Every time Emma got broody in Fairytale Land and every time Regina got emotional in Storybrooke, it was pining. Plain and simple. Even a couple episodes back when Emma was all like “Regina” suddenly, under the guise that she’d instantly decided ┬áRegina was to blame for everything… again… which she kind of is, but, let’s face it, Emma, we all give her a pass because she’s as broken as she is sexy… it came out of nowhere, indicating that Emma thinks about Regina constantly, and she was probably imagining Regina in a bubble bath and was suddenly like “Damn it. That sexy siren is to blame for the fact that I have been wearing the same clothes for weeks and I have to watch these two other chics putting the moves on each other instead of making moves of my own.

“Foiled. FOILED!!!”

Anyway, the moment came in the final act, of course. Emma returns to Storybrooke, rescued (kinda, sorta) by Regina. Though she wouldn’t have needed rescuing if Regina didn’t set up a ‘save-Henry, kill-them-all’ trap in the first place. At least she came through in the end, absorbing a butt-load of magic that will probably make her shimmer in sunlight or something.
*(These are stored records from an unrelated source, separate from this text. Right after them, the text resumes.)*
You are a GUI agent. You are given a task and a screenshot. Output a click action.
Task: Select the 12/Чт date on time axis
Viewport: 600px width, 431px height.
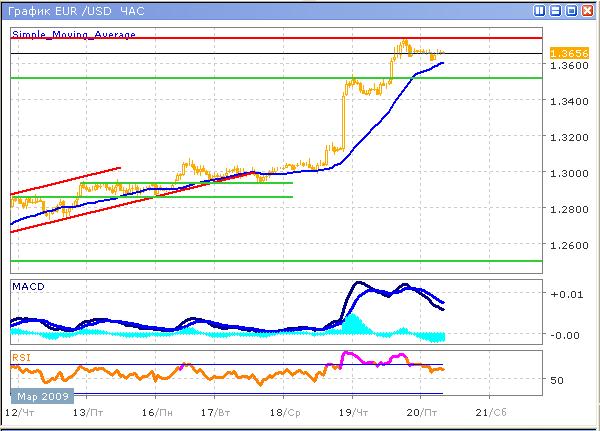[16, 411]
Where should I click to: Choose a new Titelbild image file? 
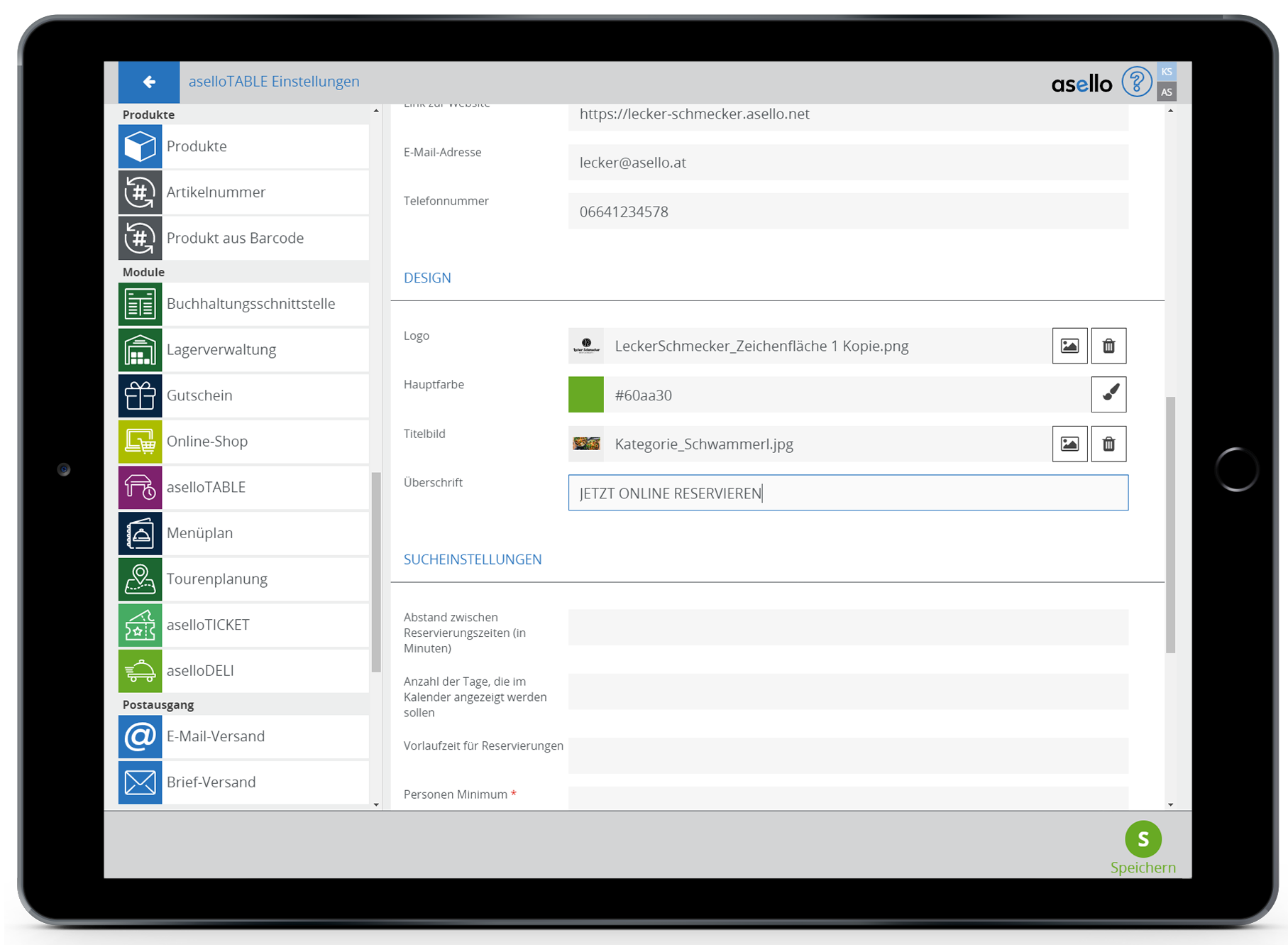(1069, 444)
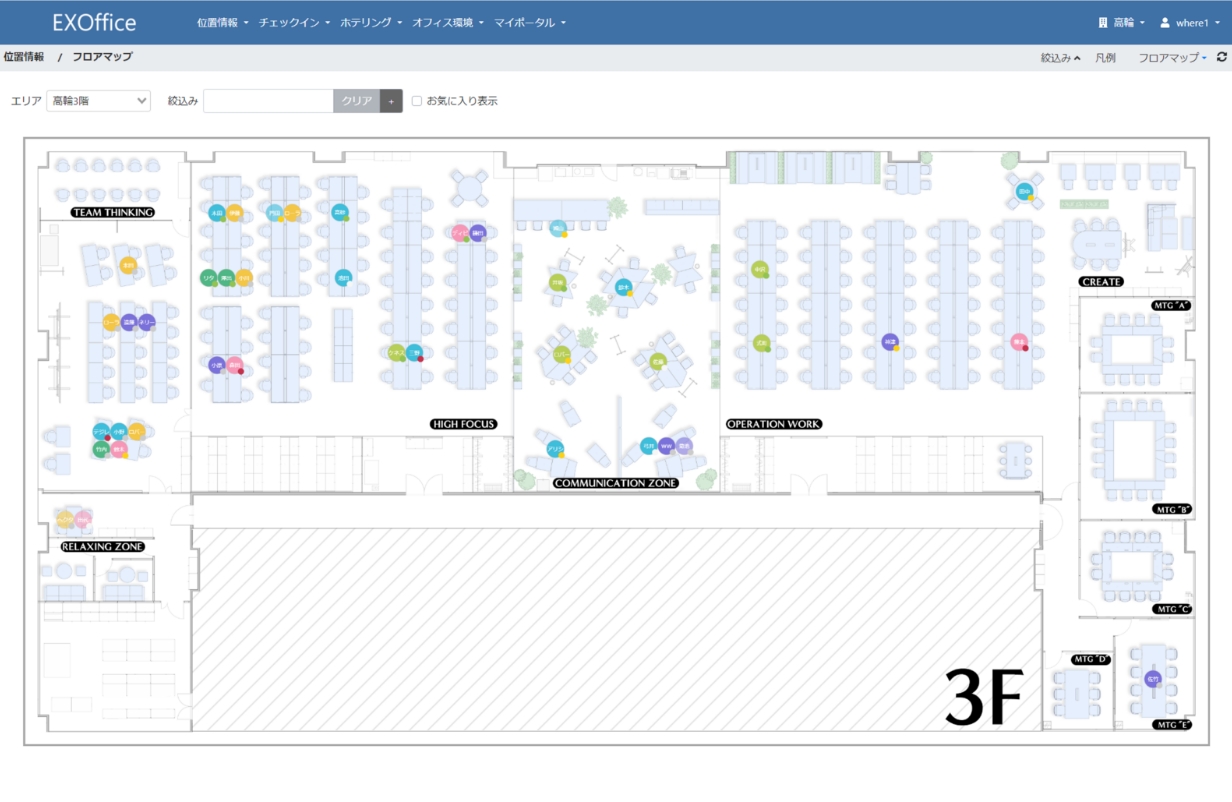Click the 凡例 legend link
This screenshot has height=802, width=1232.
[1105, 58]
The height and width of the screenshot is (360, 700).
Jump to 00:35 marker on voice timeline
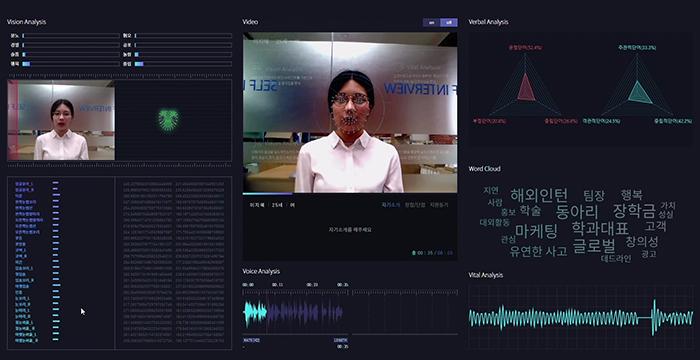pyautogui.click(x=342, y=285)
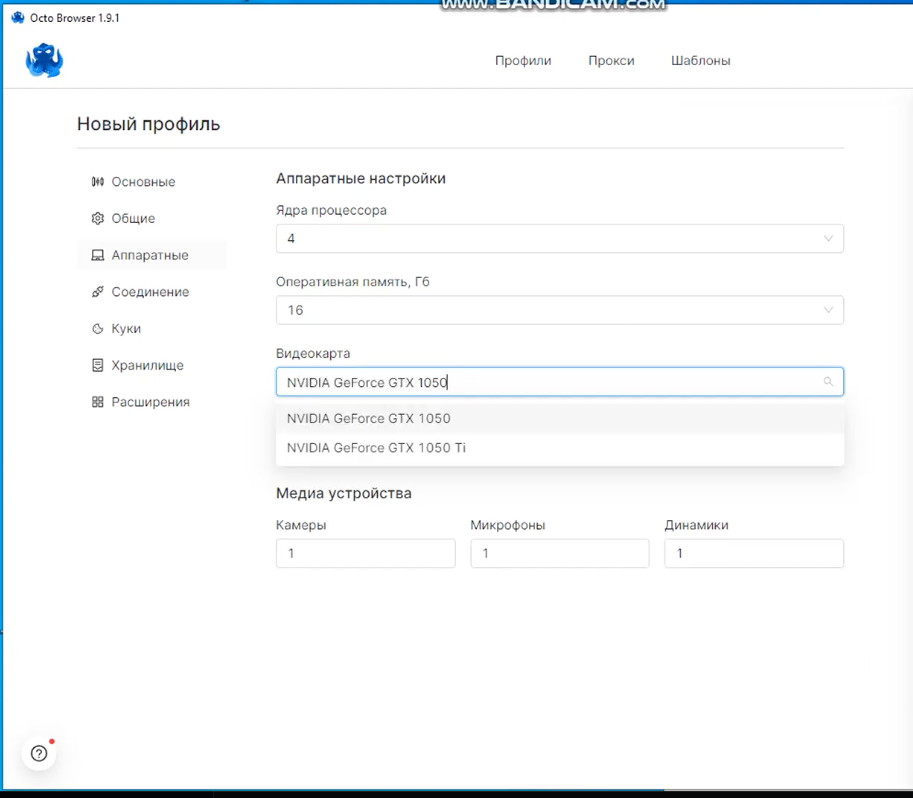
Task: Click the Микрофоны input field
Action: coord(559,553)
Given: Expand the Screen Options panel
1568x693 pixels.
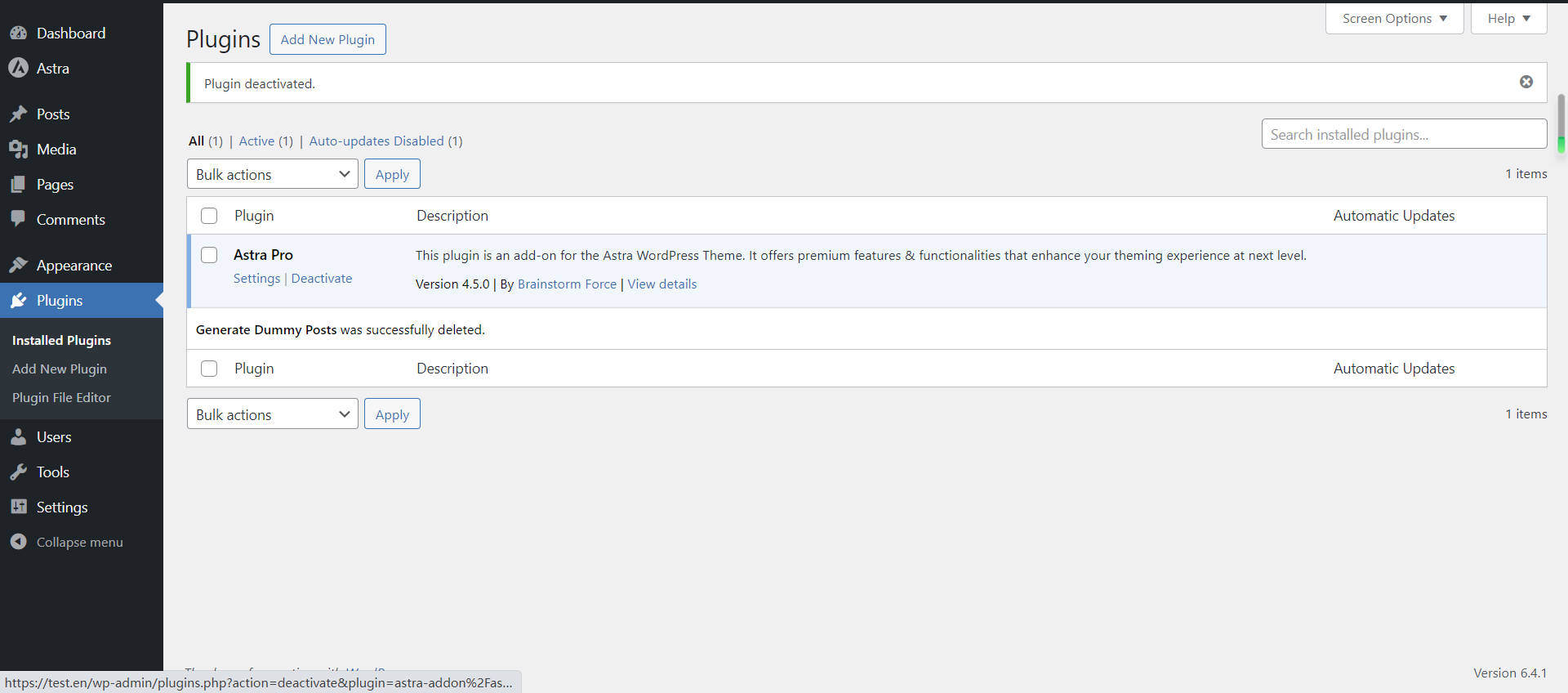Looking at the screenshot, I should coord(1394,18).
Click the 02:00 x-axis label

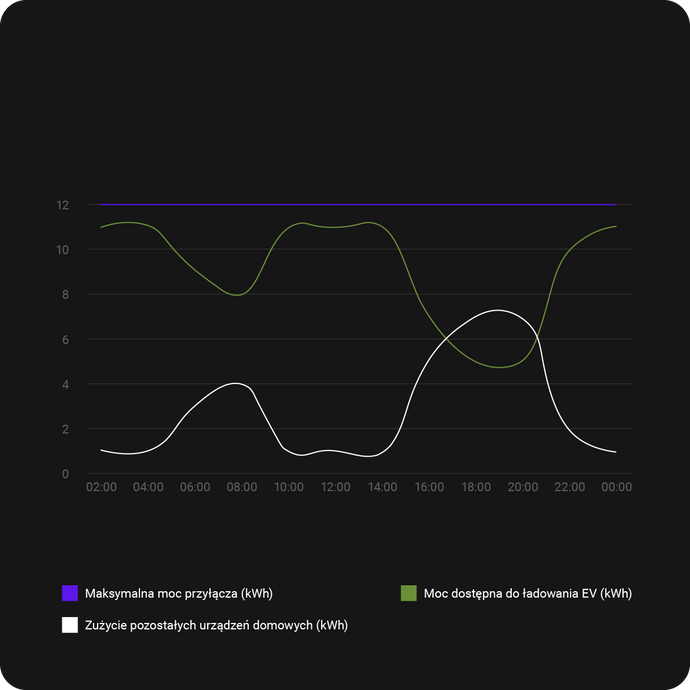click(102, 487)
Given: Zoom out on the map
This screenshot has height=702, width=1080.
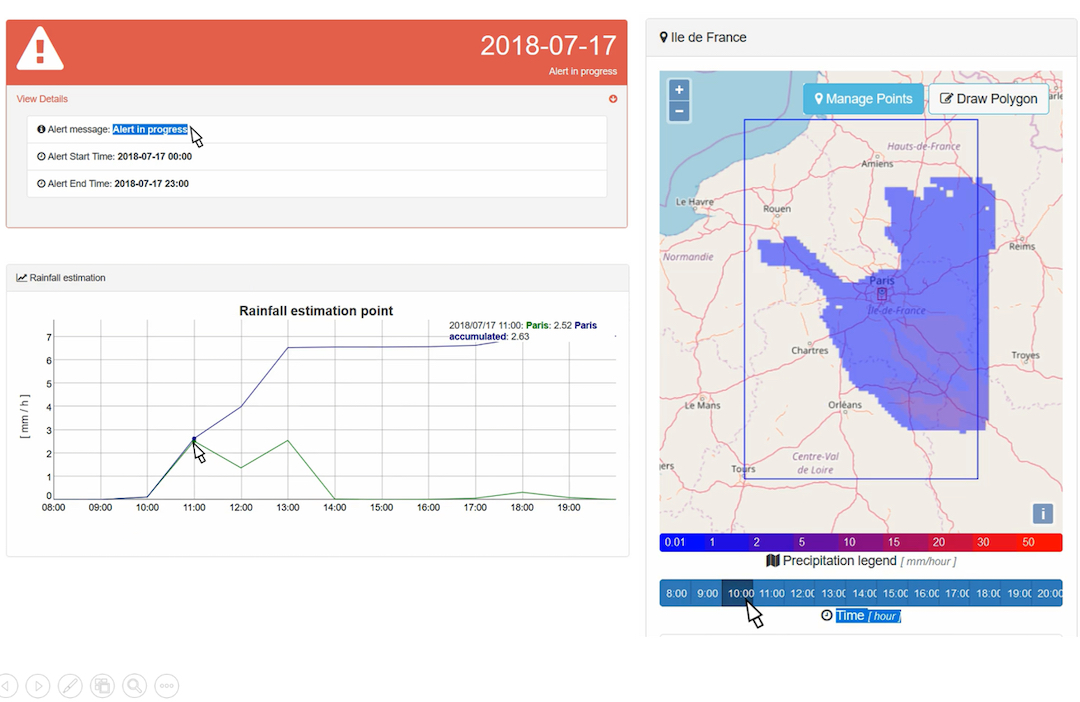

So, Emma’s all “Henry” and hugging all over him, but then Henry is like “She saved you,” and Emma looks up at Regina with a exhalation of “Thank you” and a lot of staring, while hoping Regina can’t read the fact that she was all “Regina’s to blame” just episodes ago. Then, while everyone else rushes back to the “good’ guys, Emma’s like, “Y’all go ahead. I’m just gonna hang out here, because the evil queen looks really sexy leaning against that tree, and I’ve been picking up mackin’ tips from Mulan.” And, then, she’s like, “Hey, Baby, let me reach inside your chest and give your heart a squeeze.”

Not really.

Actually, she’s more like “I got some common ground for you. We both think your mom is a maniacal twat.” To which Regina is all like, “Shorty, you don’t even know.”

Then, in all seriousness now, Regina says “Welcome back,” and Emma’s all “thanks” again, while cuddling the hell out of Henry while physically incapable of pulling her eyes from Regina’s.

Scene change, and Henry passes Emma’s vicarious hug onto Regina, and the double-love hits Regina with a slap of happy. Then, everybody turns back into asses, and our most tortured heroine is left to think, “But… but… I thought we’d gotten to the smoochy place. I felt your need for deep, hungry kisses in Henry’s hug-o-gram.” And Emma’s like, “Later, Baby. I’ve been surviving on wood lice for the past few weeks. This lady needs sustenance in order to take you where you’re gonna go.”

The over-the-shoulder wink was edited out. I’m almost certain of it.

At that point, of course, Gold sticks his creep-face in where it doesn’t belong and gets Regina hurt and doubtful again, and, no matter how cool I think he is, I really want to punch him in the nutsack with my bare fist.